== QUESTIONS TO ANSWER ==
- a) According to the article on work skills winning new respect, where was the SkillsUSA competition held?
- b) Carry on the article about work skills winning new respect, starting after its last sentence.

== DOCUMENT EXCERPT ==
--------------------
Advertisement

Work skills winning new respect

Share

About the time reporters were swarming the high schoolers who had battled over history and science questions in Southern California’s recent Academic Decathlon, other students, including Salvador Vergara, squared off using drafting pencils, welding torches and curling irons.

That so few of us knew this SkillsUSA competition was raging at Cal State L.A. offers insight into the way Americans think about success. The way Vergara, 28, gazes at his award-winning electrical wiring diagram says plenty about a hot educational debate of the moment: What’s the best way to prepare all students for what’s looking to be a pretty tough century?

Society used to pigeonhole kids along a rude continuum from egghead to bonehead. It was expected that those presumed to be on the smarter side would wind up using their brains in white-collar careers. The supposedly dumber ones would use their hands to wring more meager salaries from blue-collar jobs. Counselors assigned honors physics and metal shop accordingly.
--------------------
== COLLECTED DATA ==
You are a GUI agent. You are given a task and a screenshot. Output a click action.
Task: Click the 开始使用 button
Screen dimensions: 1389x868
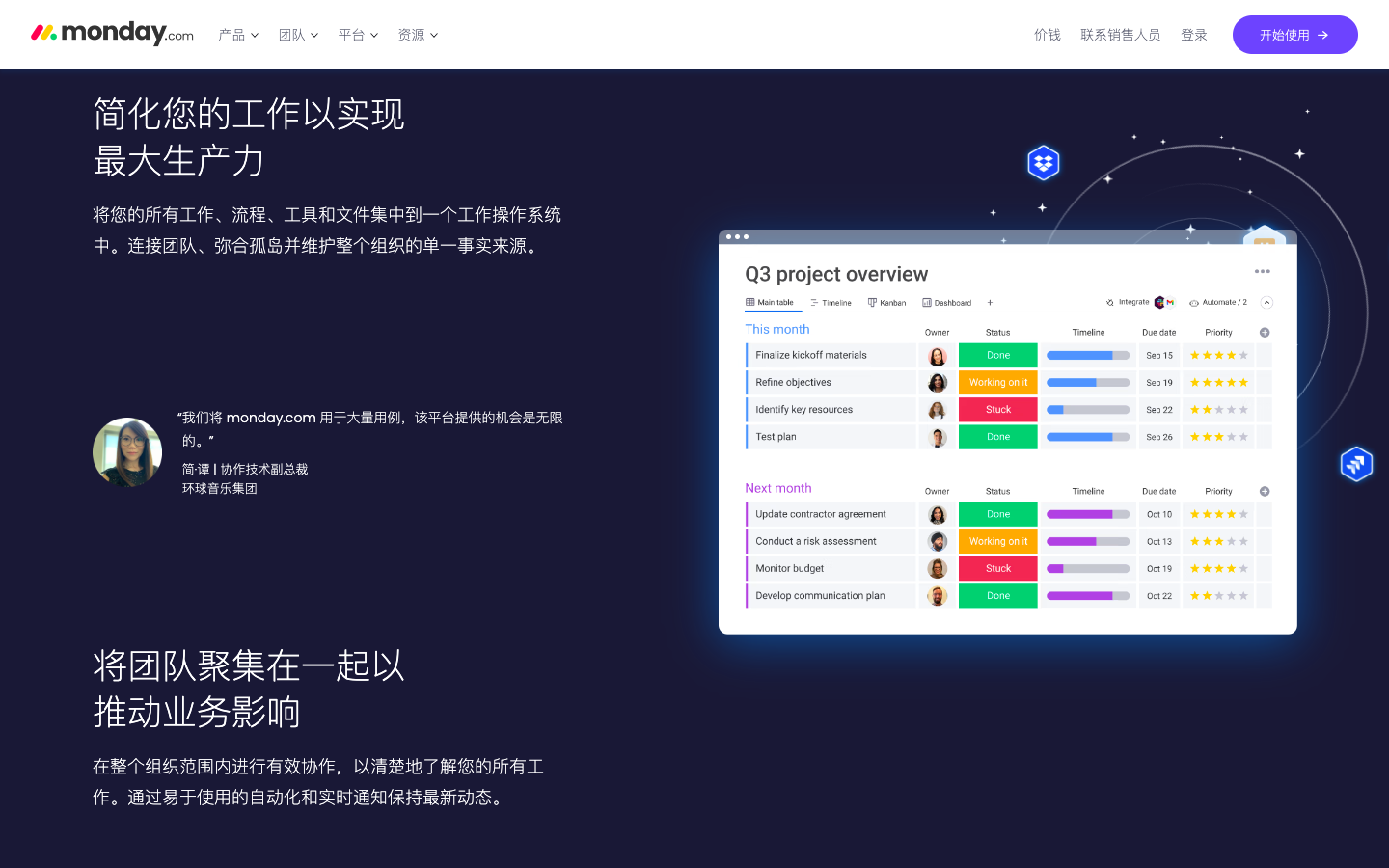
--------------------
== ANSWERS TO THE PROBLEMS ==
- a) At Cal State L.A.

- b)
Advertisement

A few decades back, people began to bridle at the way counselors shoved students onto “tracks” that kept them spiraling around the same socioeconomic circles that had trapped their parents. Vocational education got hammered in the backlash.

Then dropout rates skyrocketed. Business types began to panic that better trained and educated workers in India and China would stomp the profits out of American industry. The idea of “multiple intelligences” gained traction. Now, careeroriented teaching is back in vogue.

Last week, I nosed around the Los Angeles Unified School District’s East Los Angeles Educational Center and wrestled with those bonehead-vs.-egghead categorizations.

In the school’s office, 11th-graders from Garfield, Lincoln and Roosevelt high schools stood yakking in pink-and-white aprons before heading across the street to County-USC Medical Center to volunteer as candy stripers. Would this lead to careers as cardiologists or as patient intake clerks, I wondered. Does it matter?

In and amid beige stucco prefabs, aspiring X-ray technicians studied skeletons and diagrams of kidneys. Students grouted brick walls and set tiles. Enthusiastic young car guys spray-painted Fords and Toyotas.

The SkillsUSA competition is open to these students of all ages as well as teens taking shop classes at traditional campuses and those enrolled in specialized career-oriented programs at the “small learning communities” that the district is seeding through its high schools.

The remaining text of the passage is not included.